* **Information given**
■ ■ ■ ■ ■ ■ ■
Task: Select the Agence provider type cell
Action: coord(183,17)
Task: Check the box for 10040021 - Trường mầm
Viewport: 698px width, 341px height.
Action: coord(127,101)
■ ■ ■ ■ ■ ■ ■
* **Required work**
Copy out every line from the one containing "Task: Check the box for 10040021 - Trường mầm" to the end of the material, both ends included.

* **Answer to the exercise**
Task: Check the box for 10040021 - Trường mầm
Viewport: 698px width, 341px height.
Action: coord(127,101)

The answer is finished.